> [WHAT TO DO] Write out, word for word, every line in the data below from the one containing "Decline All (194, 2568)" to the one containing "Oddsbonusar (259, 17)", both of them included.

· · · · · · ·

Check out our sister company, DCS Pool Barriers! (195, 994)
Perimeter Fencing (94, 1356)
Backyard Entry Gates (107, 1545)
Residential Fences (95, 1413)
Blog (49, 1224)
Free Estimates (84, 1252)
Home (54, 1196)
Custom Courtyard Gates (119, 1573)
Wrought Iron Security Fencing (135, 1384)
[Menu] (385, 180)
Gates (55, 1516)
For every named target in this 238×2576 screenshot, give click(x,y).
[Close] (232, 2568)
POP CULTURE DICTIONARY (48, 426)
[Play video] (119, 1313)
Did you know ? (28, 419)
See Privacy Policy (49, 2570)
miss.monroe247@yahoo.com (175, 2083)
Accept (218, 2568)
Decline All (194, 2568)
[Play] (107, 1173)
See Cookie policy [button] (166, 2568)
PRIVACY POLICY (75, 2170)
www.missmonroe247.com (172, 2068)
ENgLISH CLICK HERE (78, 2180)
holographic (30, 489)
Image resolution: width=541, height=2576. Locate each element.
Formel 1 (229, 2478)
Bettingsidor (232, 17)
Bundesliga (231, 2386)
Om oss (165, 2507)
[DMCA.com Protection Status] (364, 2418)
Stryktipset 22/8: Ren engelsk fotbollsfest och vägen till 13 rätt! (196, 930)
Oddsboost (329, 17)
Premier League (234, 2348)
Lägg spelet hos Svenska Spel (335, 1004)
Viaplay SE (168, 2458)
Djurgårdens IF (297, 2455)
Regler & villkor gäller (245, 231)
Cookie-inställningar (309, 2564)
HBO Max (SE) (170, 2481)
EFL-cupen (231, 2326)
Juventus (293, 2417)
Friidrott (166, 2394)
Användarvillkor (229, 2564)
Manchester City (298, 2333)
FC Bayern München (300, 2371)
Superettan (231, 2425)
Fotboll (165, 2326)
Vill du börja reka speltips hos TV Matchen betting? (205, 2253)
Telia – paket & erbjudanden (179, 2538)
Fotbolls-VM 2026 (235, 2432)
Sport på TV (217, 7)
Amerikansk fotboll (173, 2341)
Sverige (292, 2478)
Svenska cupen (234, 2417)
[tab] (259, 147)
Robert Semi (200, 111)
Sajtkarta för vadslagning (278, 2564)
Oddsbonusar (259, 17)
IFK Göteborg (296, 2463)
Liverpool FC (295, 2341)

· · · · · · ·

> [RESPONSE BOX]
Decline All (194, 2568)
[Play] (107, 1173)
See Cookie policy [button] (166, 2568)
PRIVACY POLICY (75, 2170)
www.missmonroe247.com (172, 2068)
ENgLISH CLICK HERE (78, 2180)
holographic (30, 489)
Image resolution: width=541, height=2576. Locate each element.
Formel 1 (229, 2478)
Bettingsidor (232, 17)
Bundesliga (231, 2386)
Om oss (165, 2507)
[DMCA.com Protection Status] (364, 2418)
Stryktipset 22/8: Ren engelsk fotbollsfest och vägen till 13 rätt! (196, 930)
Oddsboost (329, 17)
Premier League (234, 2348)
Lägg spelet hos Svenska Spel (335, 1004)
Viaplay SE (168, 2458)
Djurgårdens IF (297, 2455)
Regler & villkor gäller (245, 231)
Cookie-inställningar (309, 2564)
HBO Max (SE) (170, 2481)
EFL-cupen (231, 2326)
Juventus (293, 2417)
Friidrott (166, 2394)
Användarvillkor (229, 2564)
Manchester City (298, 2333)
FC Bayern München (300, 2371)
Superettan (231, 2425)
Fotboll (165, 2326)
Vill du börja reka speltips hos TV Matchen betting? (205, 2253)
Telia – paket & erbjudanden (179, 2538)
Fotbolls-VM 2026 (235, 2432)
Sport på TV (217, 7)
Amerikansk fotboll (173, 2341)
Sverige (292, 2478)
Svenska cupen (234, 2417)
[tab] (259, 147)
Robert Semi (200, 111)
Sajtkarta för vadslagning (278, 2564)
Oddsbonusar (259, 17)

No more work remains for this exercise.